As EPP spokesperson in the WTO steering committee of the European Parliament, Rübig advocated for a sustainable removal of global trade barriers. Rübig also advocated giving companies the ability to actively participate in dispute settlement procedures of the World Trade Organization. He supported the possible Transatlantic Free Trade Agreement with the United States.

== Europeanization of the political debate ==
Rübig called for a Europeanization of news coverage in national newspapers and broadcasts, on the grounds that the public debates in the member states do not pay sufficiently attention to issues debated at European Union level.
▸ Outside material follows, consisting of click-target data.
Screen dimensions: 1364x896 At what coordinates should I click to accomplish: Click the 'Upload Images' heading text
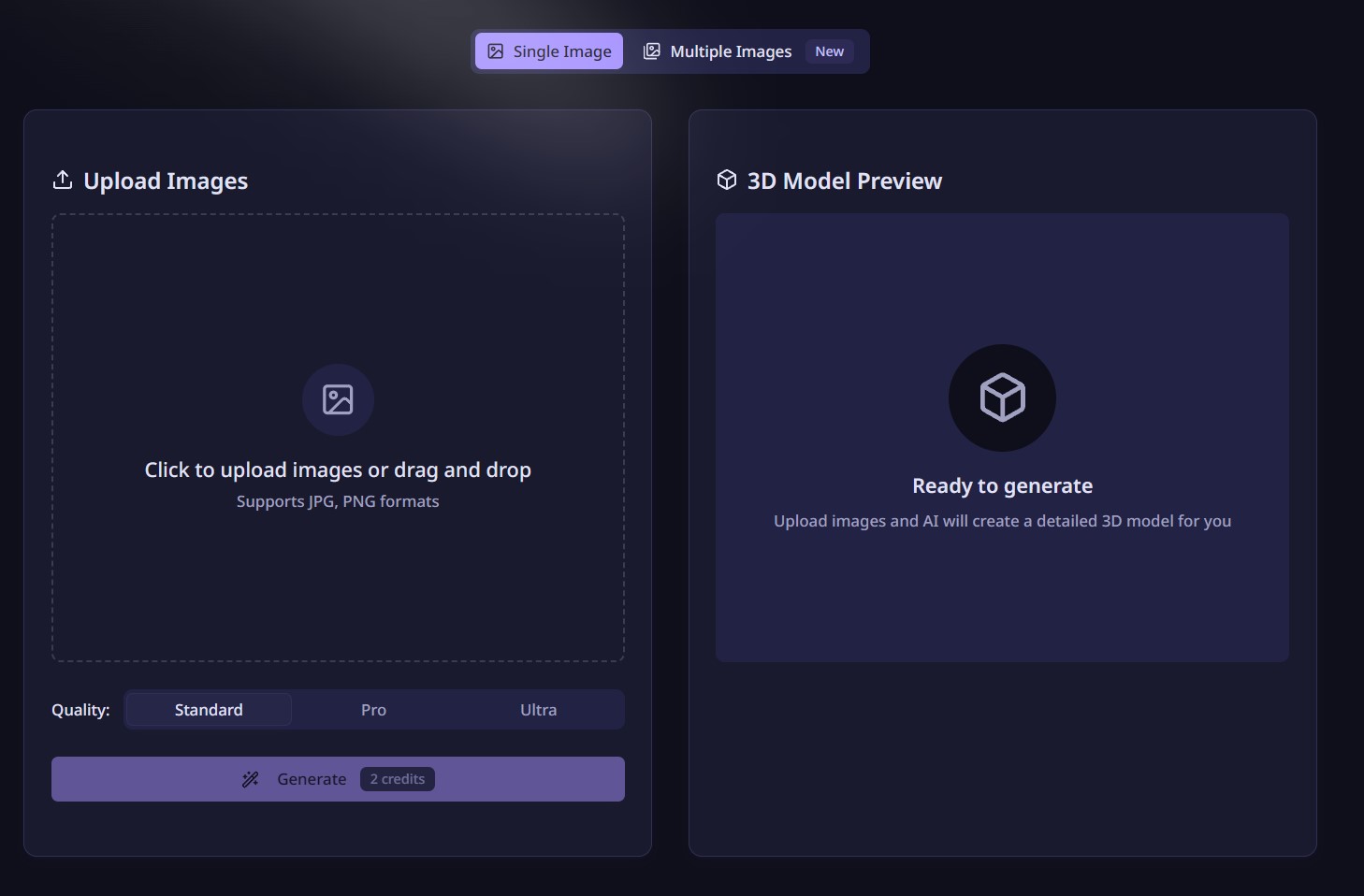click(166, 181)
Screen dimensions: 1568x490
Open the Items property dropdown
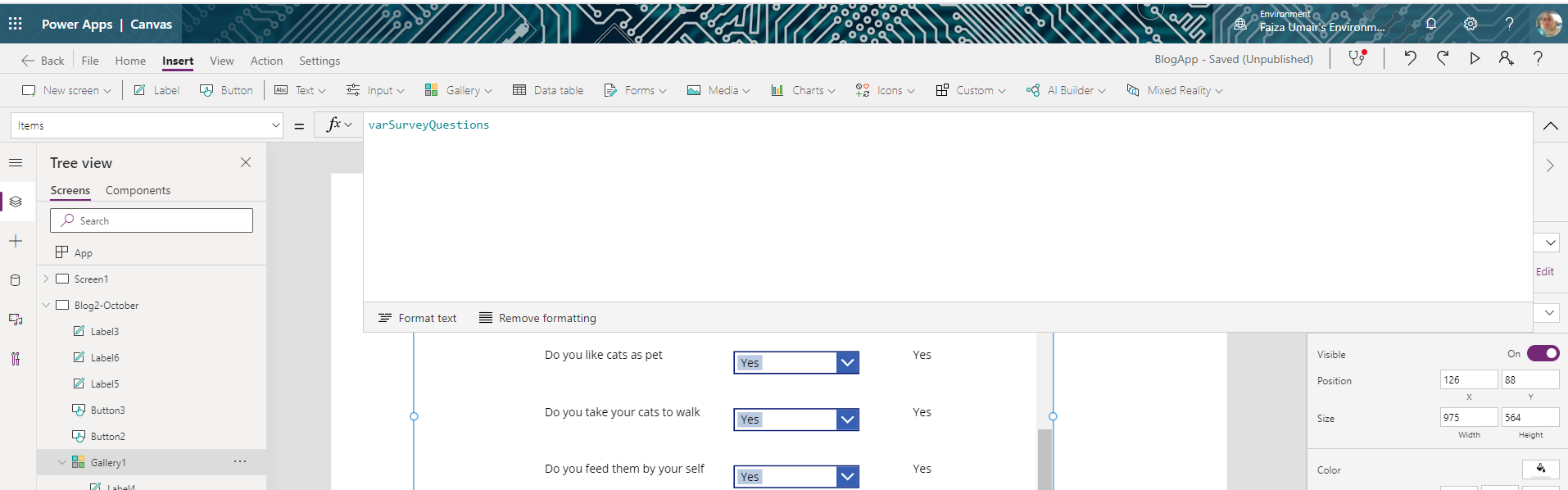pos(275,125)
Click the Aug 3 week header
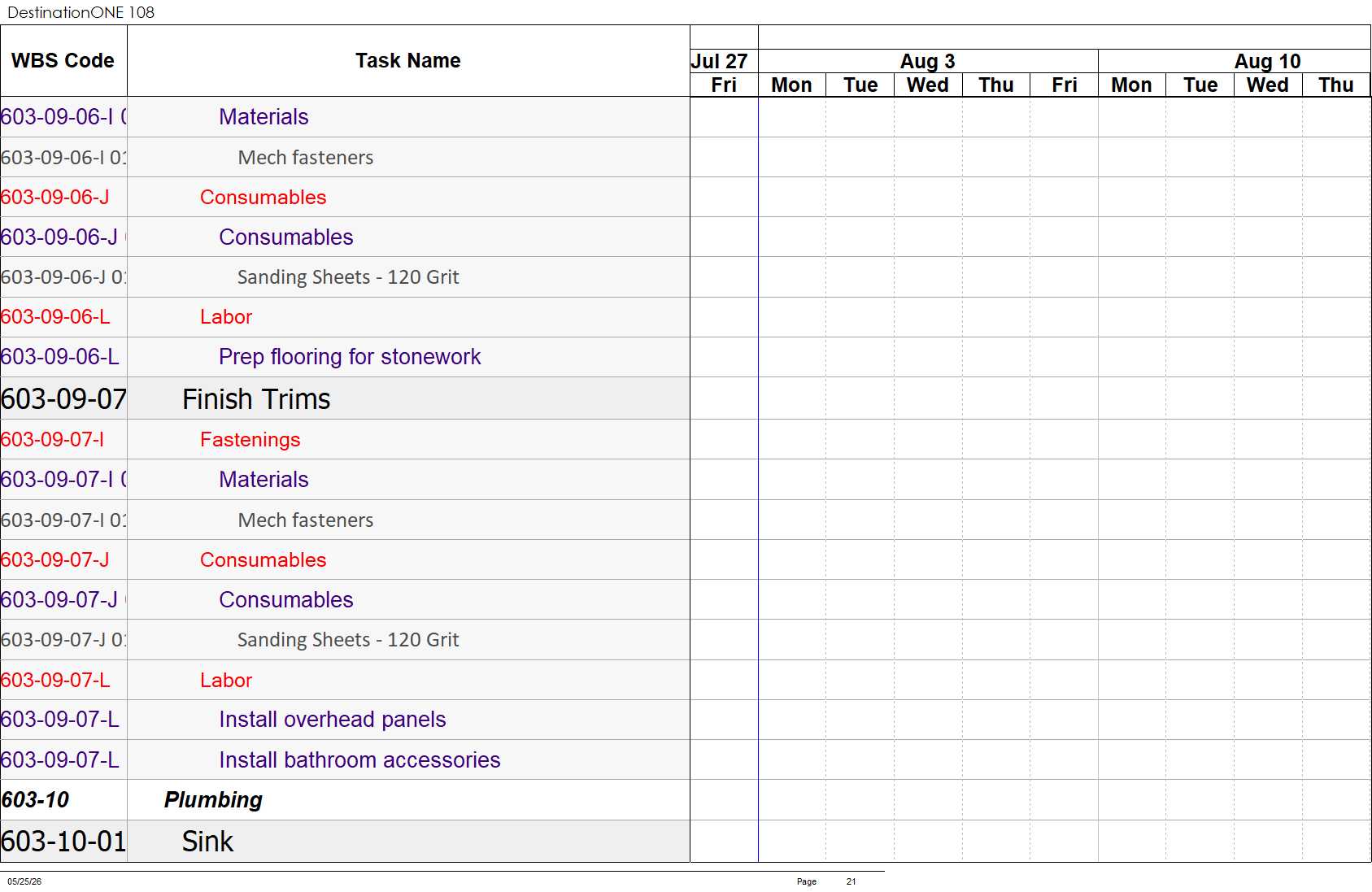1372x892 pixels. 928,61
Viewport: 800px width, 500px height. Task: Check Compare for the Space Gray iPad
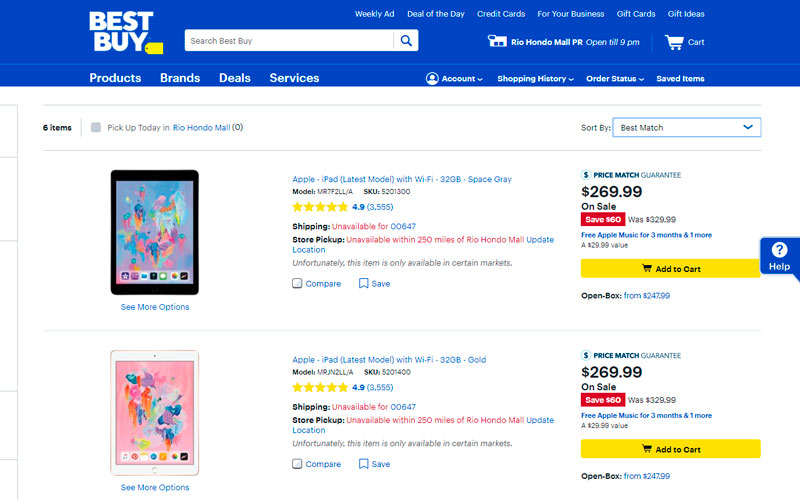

In this context, Rübig gave lectures at the College of Europe (CoE) and the French École nationale d’administration (ENA).

== Handover of the Peace Light ==
Since Austria joined the European Union (1995), Rübig initiated the tradition of bringing the Peace Light of Bethlehem to Strasbourg to hand the flame over to the Council of Europe, the European Parliament and the city itself.

== Other activities ==
- European Internet Foundation, Member
- European Parliament Ceramics Forum (EPCF), Member
- European Parliament Gypsum Forum, Member
- European Parliament Intergroup on "Climate Change, Biodiversity and Sustainable Development" (CCBSD), Member
- Plasma Protein Therapeutics Association (PPTA), Member

== Personal life ==
Rübig is married and the father of an adult daughter and son.

== Awards ==
- 2015: Member of the European Parliament of the Year, Category: Information and Communication Technology (ICT)
- 2013: Member of the European Parliament of the Year, Category: Research and Innovation
- 2013: Honorary President of SME Europe
- 2008: Member of the European Parliament of the Year, Category: Research and Innovation
- 2003: Grand Decoration of Honour in Gold for Services to the Republic of Austria

== Publications ==
- Mühlbacher, Hans / Rübig, Paul: Internationale Patent- und Lizenzpolitik, Marketingstudie 6. 1979.
- Rübig, Paul (ed.): Lizenzmarketing, Trauner Verlag, Herausgeber Kulhavy 1984.
- Kaspar, Achim / Rübig, Paul (eds.): Telekommunikation - Herausforderung für Österreich, Signum Verlag. 1997
- Kaspar, Achim / Rübig, Paul (eds.): Telekommunikation II, Signum Verlag. 1999
- Kaspar, Achim / Rübig, Paul (eds.): e-wwworld>2000, Linde Verlag. 2000
- Kaspar, Achim / Rübig, Paul (eds.): Telekommunikation IV. Sternzeit 2010, Linde Verlag 2006
- De Fouloy, Christian / Rübig, Paul: The way to a united Europe, Unicorn Verlag. 2004.